The team will consider three different approaches for creating entangled quantum memories that could facilitate the long-distance transmission of secure information. The five-year Multidisciplinary University Research Initiative (MURI) will be led by the Georgia Institute of Technology and include scientists from Columbia University, Harvard University, the Massachusetts Institute of Technology, the University of Michigan, Stanford University and the University of Wisconsin.

“We want to develop a set of novel and powerful approaches to quantum networking,” said Alex Kuzmich, a professor in Georgia Tech’s School of Physics and the MURI’s principal investigator.  “The three basic capabilities will be (1) storing quantum information for longer periods of time, on the order of seconds, (2) converting the information to light, and (3) transmitting the information over long distances. We aim to create large-scale systems that use entanglement for quantum communication and potentially also quantum computing.”

The MURI scientists will study three different physical platforms for designing the matter-light interaction used to generate the entangled photons.  These include neutral atom memories with electronically-excited Rydberg-level interactions, nitrogen-vacancy (NV) defect centers in diamonds, and charged quantum dots.

“A large body of work has been initiated in this area over the past 15 years by our team members and their research groups,” Kuzmich noted. “The physical approaches are different, but the goals are closely related, so there are significant opportunities for synergistic activities.
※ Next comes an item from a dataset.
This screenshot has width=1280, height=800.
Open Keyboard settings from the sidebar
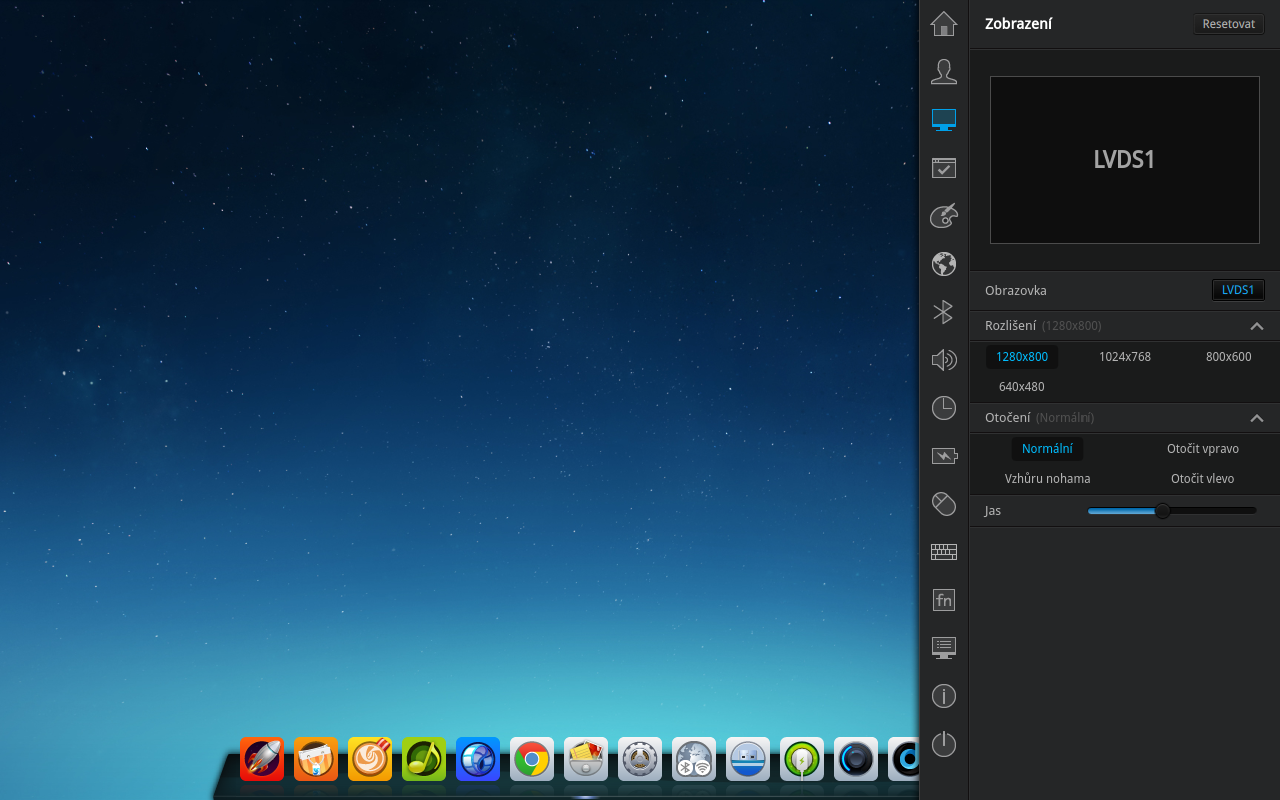[943, 552]
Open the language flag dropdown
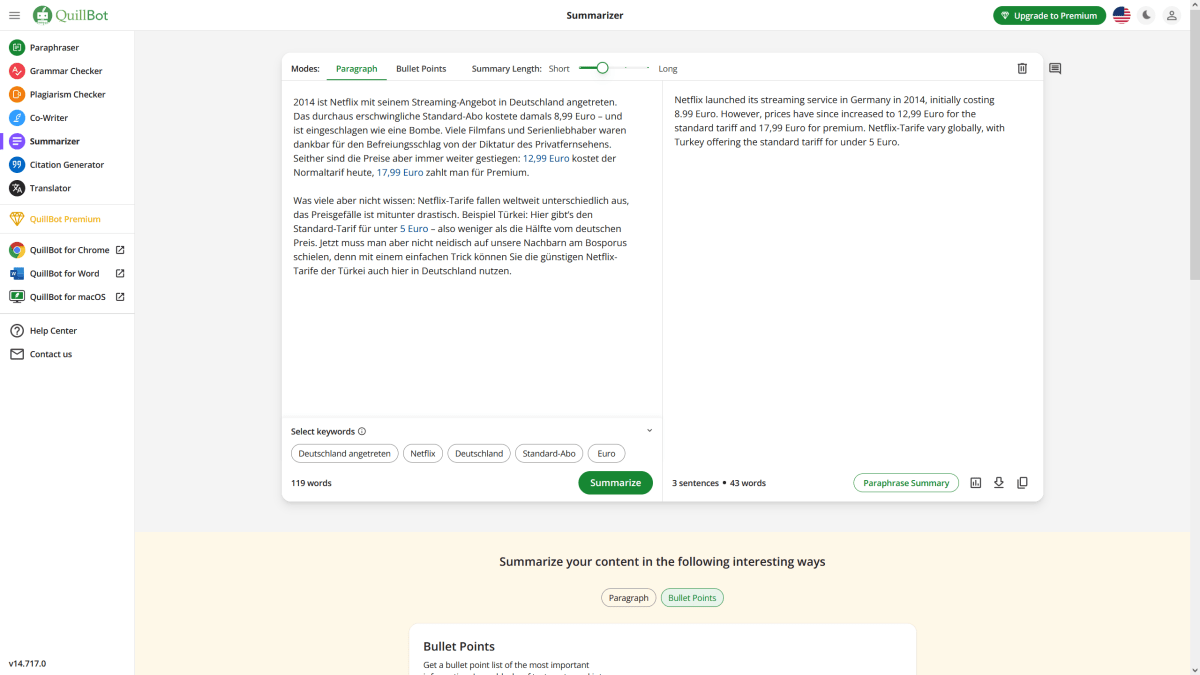The height and width of the screenshot is (675, 1200). (1121, 15)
Through this MURI, we will be able to interact more closely, communicate more quickly and provide new opportunities for our students and postdoctoral fellows.”

Overall, the MURI has four major goals:

  • To implement efficient light-matter interfaces using three different approaches to entanglement;
  • To realize entanglement lifetimes of more than one second in both the nitrogen-vacancy centers and atomic quantum memories;
  • To implement two-qubit quantum states within memory nodes;
  • To integrate different components and physical implementations into small units capable of significant quantum processing tasks.
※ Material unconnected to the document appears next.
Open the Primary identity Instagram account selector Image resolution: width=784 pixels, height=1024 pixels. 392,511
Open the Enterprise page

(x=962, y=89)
Quantum memories generated from the interaction of neutral atoms and light now have maximum lifetimes of approximately 200 milliseconds.  But improvements beyond memory lifetime will be needed before practical systems can be created.

“We aim to be able to combine systems, so that instead of just one memory entangled with one photon, perhaps we could have four of them,” Kuzmich added.  “This may look like a straightforward thing to do, but this is not easy in the laboratory.  The improvements must be made at every level, so the difficulty is significant.”
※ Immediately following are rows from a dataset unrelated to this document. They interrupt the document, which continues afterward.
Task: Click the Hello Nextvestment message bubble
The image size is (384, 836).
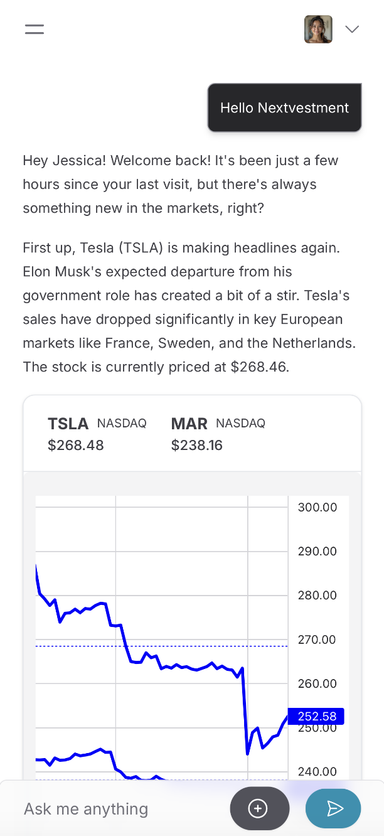Action: (x=285, y=108)
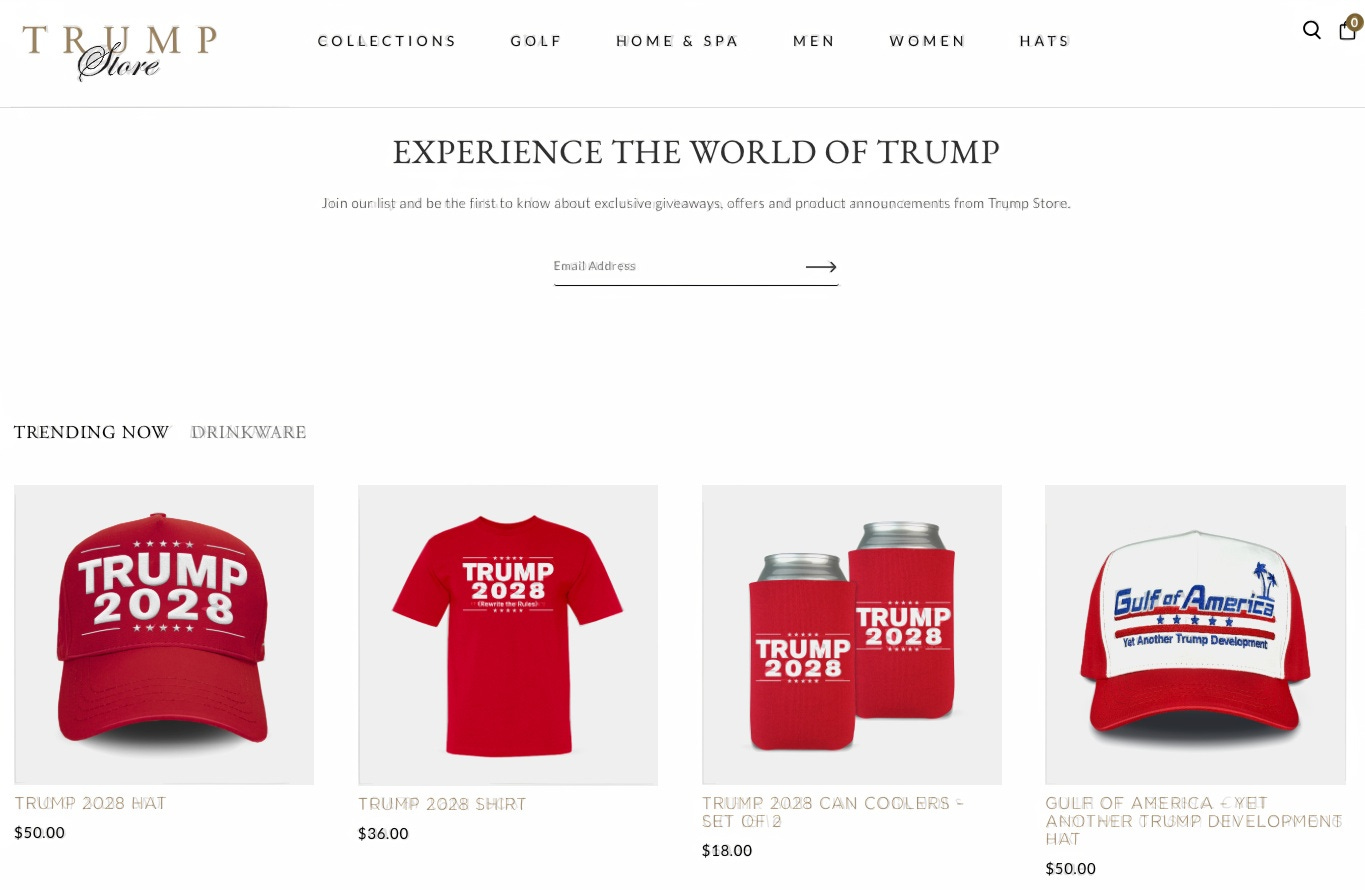The image size is (1365, 890).
Task: Open Gulf of America hat title link
Action: click(x=1193, y=821)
Among the challenges ahead are maintaining separation between the different memory systems, and minimizing loss of light as signals propagate through the optical fiber systems that would be used to transmit entangled photons.  

“Light is easily lost, and there’s not much that can be done about that from a fundamental physics standpoint,” said Kuzmich.  “The rates of these protocols go down rapidly as you try to scale up the systems.”

Kuzmich and his Georgia Tech research team have been developing quantum memory based on the interaction of light with neutral atoms such as rubidium.  They have made substantial progress over the past decade, but he says it’s not clear which approach will ultimately be used to create large-scale quantum communication system.

The most immediate applications for the quantum memory are in secure communications, in which the entanglement of photons with matter would provide a new form of encryption.

“The immediate focus is on communication, including memories and distributed systems, which is important for sharing and transmitting information,” Kuzmich explained.  “It also has implications for quantum computation because similar techniques are often used.”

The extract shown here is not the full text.